やや神経質で扱いにくい点があるものの、ハワードの行動は善意によるものにも見えます。しかし彼の話が嘘なのではないか、そもそも最初から仕組まれていたのではないかと感じさせる描写も多々あり、観客はミシェルと同様、疑心暗鬼に囚われてしまいます。外に出ると本当に死んでしまうのか、それともこの男と一緒に暮らしている方が危険なのか。

 

外が危険であるのは本当だと考えられる事件は序盤に起こりますし、エメットの「有害物質から逃げてハワードのシェルターに匿ってもらった」という証言もあるのですが、すべてがハワードの仕組んだ芝居である可能性や、ハワードもエメットも狂人である可能性も考えられ、外に出るのも男たちと一緒に暮らすのも怖いというミシェルの板挟み状態に緊迫感が漂います。

 

何が本当で、誰が信頼できるのか。

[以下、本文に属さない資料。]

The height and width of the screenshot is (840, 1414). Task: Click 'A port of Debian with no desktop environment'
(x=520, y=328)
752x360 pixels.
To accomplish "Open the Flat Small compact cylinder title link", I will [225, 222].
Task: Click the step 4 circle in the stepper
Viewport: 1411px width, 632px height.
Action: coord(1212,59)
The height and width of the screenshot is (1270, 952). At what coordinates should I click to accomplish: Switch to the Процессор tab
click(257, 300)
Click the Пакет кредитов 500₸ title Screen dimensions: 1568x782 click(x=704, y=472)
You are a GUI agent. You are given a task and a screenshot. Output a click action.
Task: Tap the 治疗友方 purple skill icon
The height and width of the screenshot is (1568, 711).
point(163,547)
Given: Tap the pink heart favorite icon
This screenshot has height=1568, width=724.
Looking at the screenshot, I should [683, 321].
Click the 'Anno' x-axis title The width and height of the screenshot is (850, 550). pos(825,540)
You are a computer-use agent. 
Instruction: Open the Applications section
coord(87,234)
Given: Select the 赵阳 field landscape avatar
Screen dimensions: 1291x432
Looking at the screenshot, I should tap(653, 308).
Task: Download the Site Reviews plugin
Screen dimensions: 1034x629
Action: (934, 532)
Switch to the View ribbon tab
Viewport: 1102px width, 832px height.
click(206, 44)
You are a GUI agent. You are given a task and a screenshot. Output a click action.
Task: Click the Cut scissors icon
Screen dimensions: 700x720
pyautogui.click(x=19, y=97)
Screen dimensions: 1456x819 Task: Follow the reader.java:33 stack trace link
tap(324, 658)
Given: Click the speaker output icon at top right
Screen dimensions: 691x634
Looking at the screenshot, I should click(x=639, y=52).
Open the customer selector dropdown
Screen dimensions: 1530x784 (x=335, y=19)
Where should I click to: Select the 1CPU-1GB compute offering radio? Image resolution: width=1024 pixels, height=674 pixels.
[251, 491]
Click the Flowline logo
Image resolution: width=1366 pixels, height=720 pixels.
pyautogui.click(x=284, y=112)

答えは嘘と真実が入り混じっていたので複雑で、最後の最後まであれは本当だった、いや嘘だった、いや、やっぱり本当だった、と翻弄される見事なシナリオで、スリリングな展開が楽しめる作品でした。

 

エメットが想像以上にいいやつで勇敢だったこと、ハワードが想像以上に狂った人間だったこと、そして、外の世界が想像以上にやばい状態だったことも、物語の面白さを引き立てています。それからミシェルの賢さ、強さ、度胸にも脱帽。このヒロインはすごい。実にたくましい。私だったら腰砕けの腑抜けになって、一生ハワードとエメットとモノポリーとかやって過ごしますよ。

 

想像していたようなモンスターパニックではなく、サイコスリラーの様相を呈していた本作品でしたが、最後はきっちりクローバーフィールドらしく締めてくれました。化け物の怖さをじっくり魅せた後、生存者がヒューストンに集まっているという情報を聞いて颯爽とハンドルを切るミシェル。ただただ化け物に翻弄されるのではなく、人類が戦って勝ち残っているという希望がいいですね。この希望は続編にもつながる余地があるので、謎の化け物たちと戦う人類の新たな物語も見てみたいところです。

 

3作目にあたる「クローバーフィールド・パラドックス」は1作目の前日譚ということなので、3作目の後日談もぜひとも作っていただきたいと思える作品でした。